THE TASK:
Once "Image resolution: width=901" turns up in a line below, reproduce that line and those after it exactly, stopping after the line with "the Переход с"; leave pictures out.

MATERIAL SHOWN:
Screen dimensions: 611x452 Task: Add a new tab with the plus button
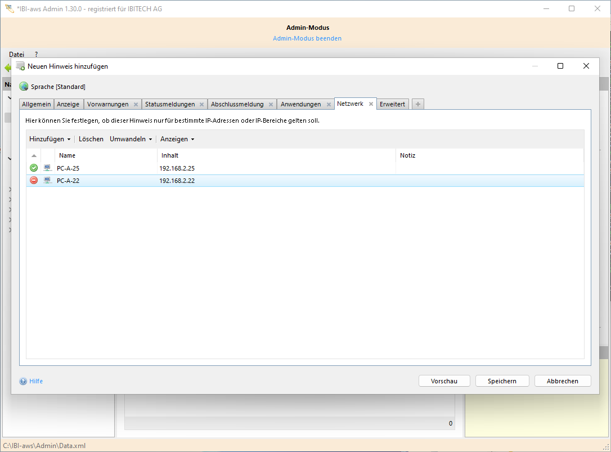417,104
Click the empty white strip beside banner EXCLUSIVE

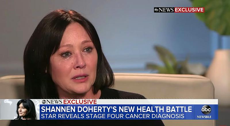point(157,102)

---

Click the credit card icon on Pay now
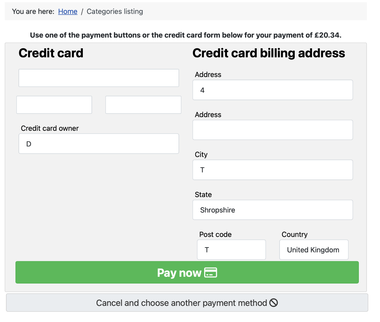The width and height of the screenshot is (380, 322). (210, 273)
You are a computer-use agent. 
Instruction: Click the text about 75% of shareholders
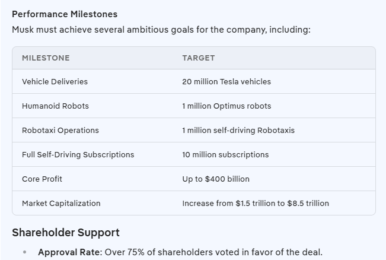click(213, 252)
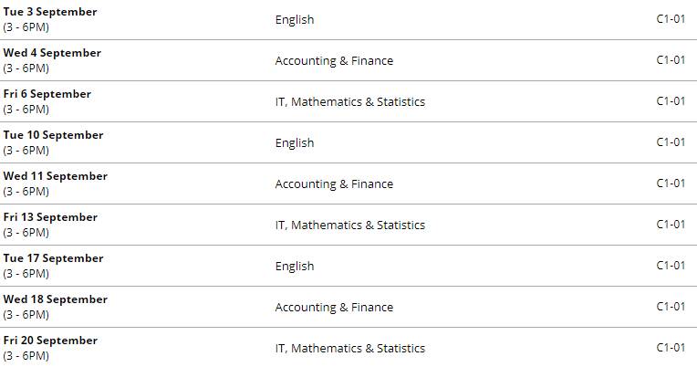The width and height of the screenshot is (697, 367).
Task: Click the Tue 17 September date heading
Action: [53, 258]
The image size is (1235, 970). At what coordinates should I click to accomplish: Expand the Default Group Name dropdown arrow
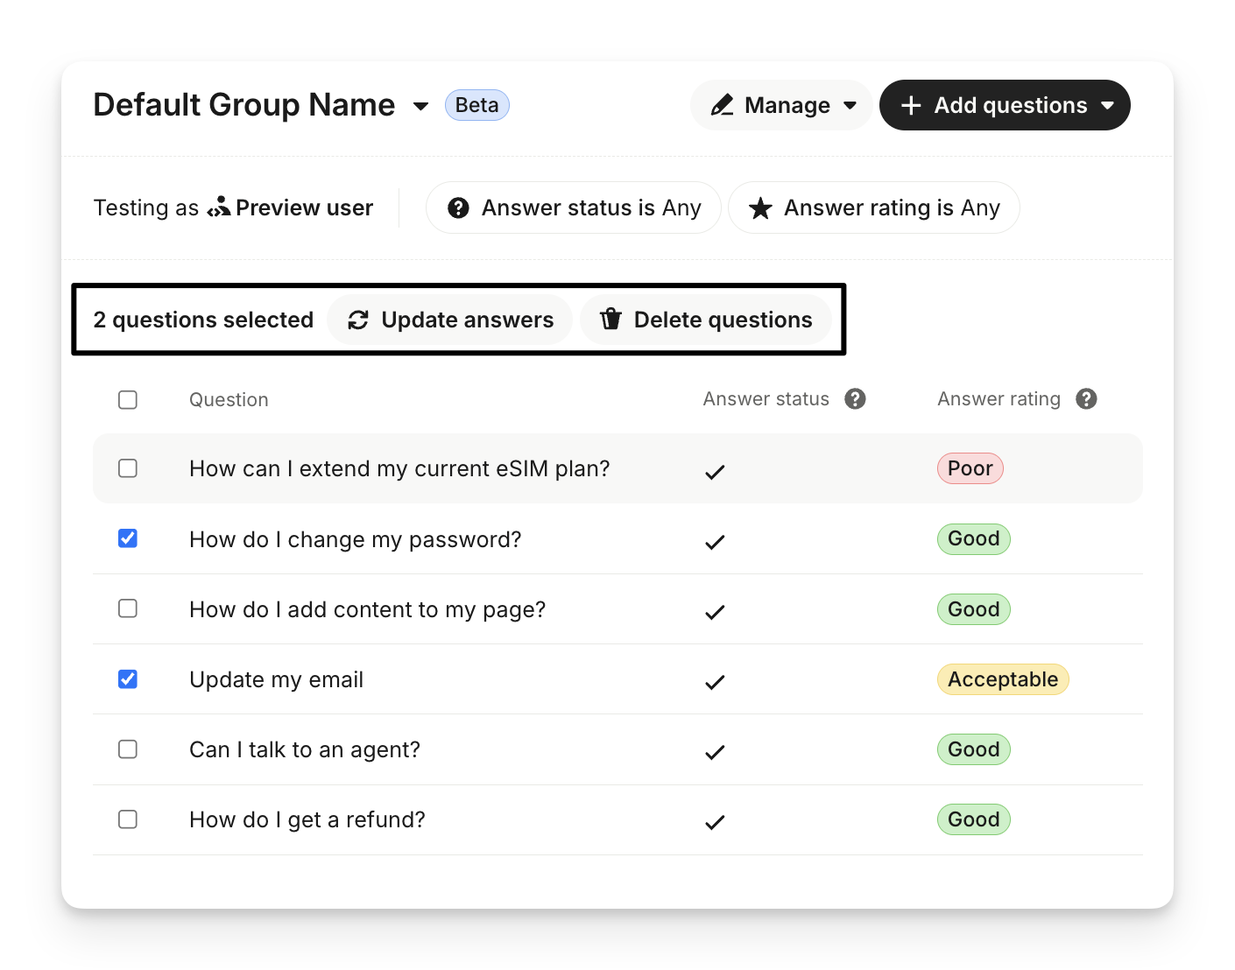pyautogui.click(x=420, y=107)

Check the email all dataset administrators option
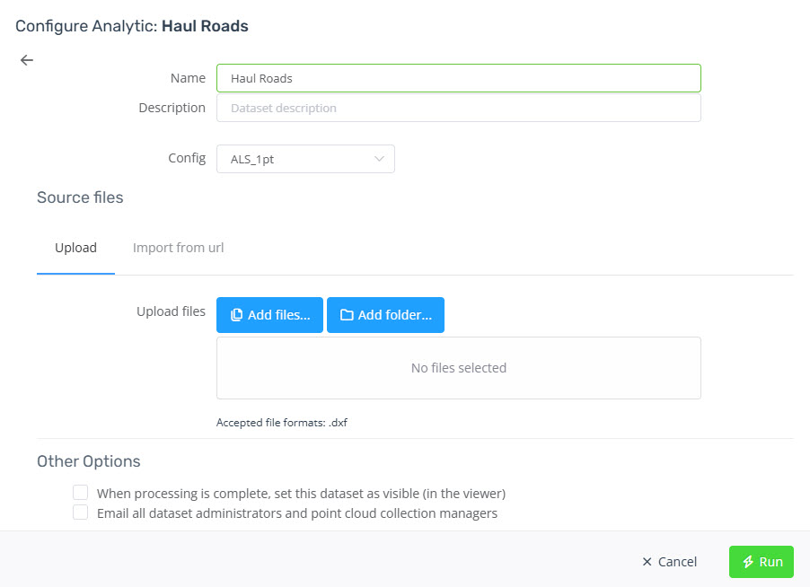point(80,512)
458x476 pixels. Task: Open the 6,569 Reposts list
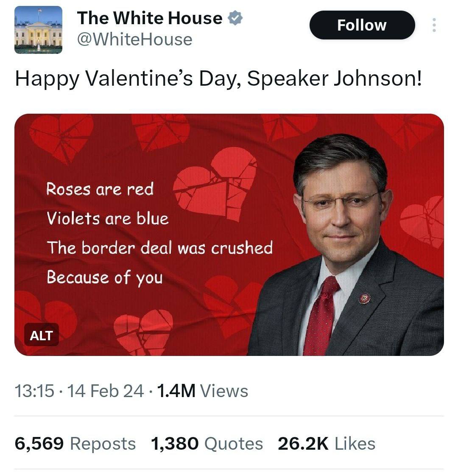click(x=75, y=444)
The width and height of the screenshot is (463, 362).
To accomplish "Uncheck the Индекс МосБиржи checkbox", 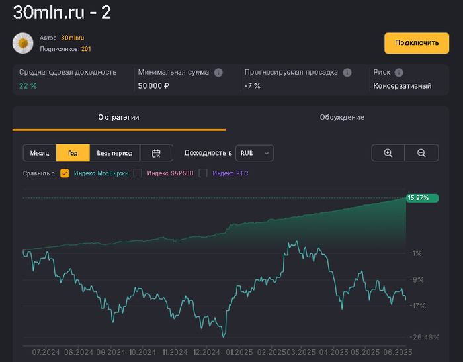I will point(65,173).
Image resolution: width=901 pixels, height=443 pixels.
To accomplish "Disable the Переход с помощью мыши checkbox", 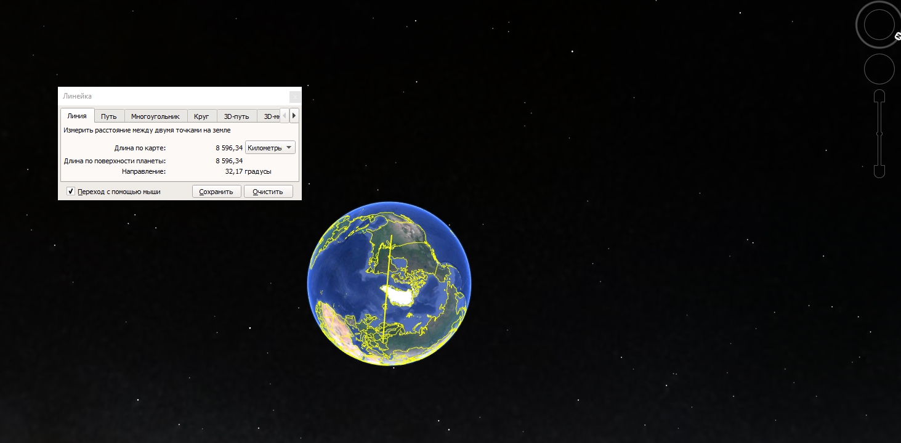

EXERCISE RESPONSE:
Image resolution: width=901 pixels, height=443 pixels.
To accomplish "Disable the Переход с помощью мыши checkbox", 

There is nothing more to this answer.